2008年04月12日
いのちを守るドングリの森
ご存じ、宮脇昭さんの著書の一冊である。80歳を超えられた著者が、情熱的なというよりまさに命がけで何故樹を植え続けられるのか、とても不思議だった。「世界で3000万本の樹を植えた男」というのが世評だが、人は何故にかくもモチベィーションを高く、深く持ち続けられるのだろうか。飽き性の小生には、とても気になる生き方である。
宮脇昭 「いのちを守るドングリの森」
集英社新書 693円
タイトルを見て先ず疑問に思ったのが、何故にドングリなのか、何故いのちを守るのか、という2点である。ドングリは、どんぐりころころ・・・・・・・・・と童謡にも歌われているように日本人になじみの深い樹木である。昔から生活と密着した樹だったのだろう。歌詞のように、堅い丸こいドングリの実をつけるのが大きな特徴だ。無論、ドングリという特定の樹木が存在するのではない。総称なのである。
やがて実をつけるであろうドングリの樹
筆者の口癖に 「シイ、タブ、カシ」という言葉がある。これらは常緑広葉樹の一種である。筆者によれば、この3樹が日本古来の森の樹であり、地域に植えるべき潜在自然植生の樹木だとの主張なのだ。そういえば、いわゆる「鎮守の森」にも何らかの形でこの3樹のどれかが含まれている。ドングリの樹でもある。これらの常緑広葉樹やクヌギ・コナラなどの落葉広葉樹は、「深根性・直根性」に優れ、多彩な防災・環境保全機能を持つ。何よりも管理費不要(造園会社不要)なのが一番ありがたい。昭和51年に発生した山形県酒田市の大火では、2000戸もの被災がでたが、地域の豪商本間家にあったタブノキで延焼が食い止められたと聞く。以来、同市は「タブノキ1本、消防車1台」とのスローガンで街作りを行っている。まさに「いのちを守るドングリの森」である。

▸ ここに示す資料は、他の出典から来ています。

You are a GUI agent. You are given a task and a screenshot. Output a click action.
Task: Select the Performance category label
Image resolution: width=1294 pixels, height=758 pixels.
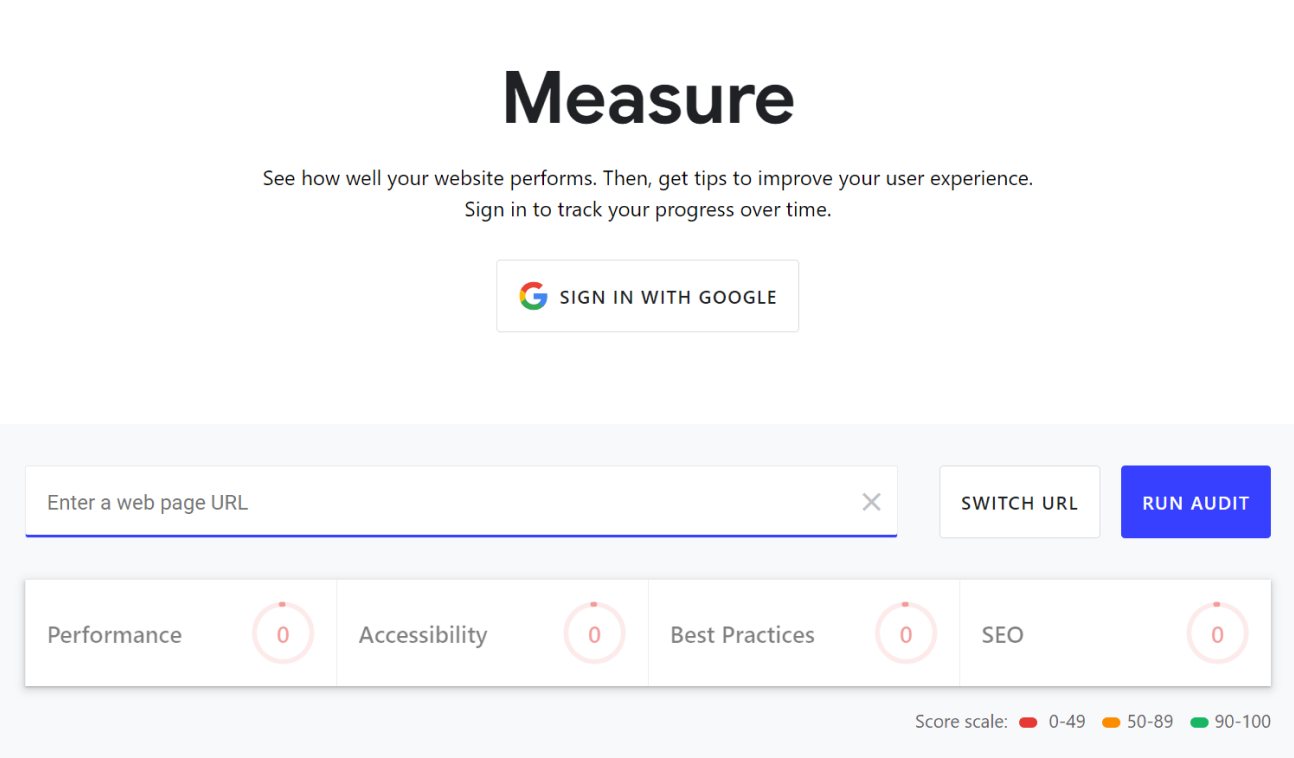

最近では平成7年1月17日の阪神・淡路大震災の事例がある。堅固と言われたコンクリート製のマンションや高速道路がいとも簡単に崩壊した。最新の科学・技術を駆使して造られた建造物が瓦礫と化したのだ。しかしながら「潜在自然植生」の主な構成種である、カシ・ヤブツバキ・モチノキなどは倒れず、後ろの家屋を守ったという。また神社やお寺では、建物は被災したが後背地の鎮守の森は災害に遭わず焼け残って無事だったとも聞く。
ドングリの苗木達 (里山倶楽部のメンバーによる)


「ふるさとの木によるふるさとの森は、そこに生まれ育ち働いている人たちの命を、未知の要因も含めてトータルとして守り、地域に根ざした文化を創造する心、生まれてくるこどもたちの遺伝子環境を守る、総合的な機能を持っている」という筆者の言葉で、著書の意図は明確であろう。宮脇さんが命がけで守ろうとしているもの、この美しい国土を何時までも保ち続けていきたいものである。及ばずながら、森作りに微力を尽くしたいと願っている。